In the spring of 1988 the admissions department here at Princeton received an application from a certain Alexi Indris-Santana. In his application, Santana claimed to be a self-taught orphan from Utah who grew up sleeping in the Grand Canyon, herding sheep and reading philosophy.
Admissions made the fateful mistake of believing him, and the fraud James Hogue was accepted to the most prestigious undergraduate university in the country. Don’t worry, this is the only mistake admissions has ever made.
Hogue chose to defer admission for a year, not telling Princeton that the real reason he didn’t enrol immediately was that he was in prison. Then for the following two years, Hogue studied full-time as a student under the name Santana, and even ran on the track team. The illustrious Ivy was quick to recognize their own, and admitted Hogue into the club after his freshman year.
Hogue’s façade was finally exposed when a former high school classmate identified Hogue to a reporter. He was arrested for defrauding the university out of $30,000 in financial aid, and was sentenced to three years in jail.
This wasn’t enough to deter Hogue, however. Not long after his release, he was back at it, this time at Harvard.

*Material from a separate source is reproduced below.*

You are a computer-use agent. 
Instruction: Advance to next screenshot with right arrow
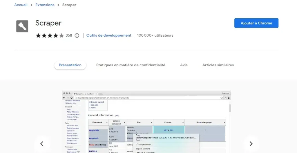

After lying about his identity again, he got a job as a security guard in a museum on campus. Hogue’s propensity to steal also returned, and a few months later Hogue was arrested for replacing several gemstones with cheap fakes. He was arrested and charged with grand larceny for $50,000 of property.
But Hogue still hadn’t gotten enough. After being released from prison for the third time, Hogue violated his parole in Massachusetts and returned to Princeton. This time Hogue didn’t officially enrol, but he attended several parties and even ate in the dining halls using the name Jim MacAuthor. Hogue’s antics didn’t last long as a graduate student soon recognized him. He was arrested on February 19, 1996, and taken into custody by the Princeton Borough Police.
Since then Hogue has not (it is assumed) shown his face on campus again, but if that guy in your Econ lecture looks too young to be an auditor but too old to be an under-graduate, look twice. It might be Princeton’s very own version of Frank Abagnale.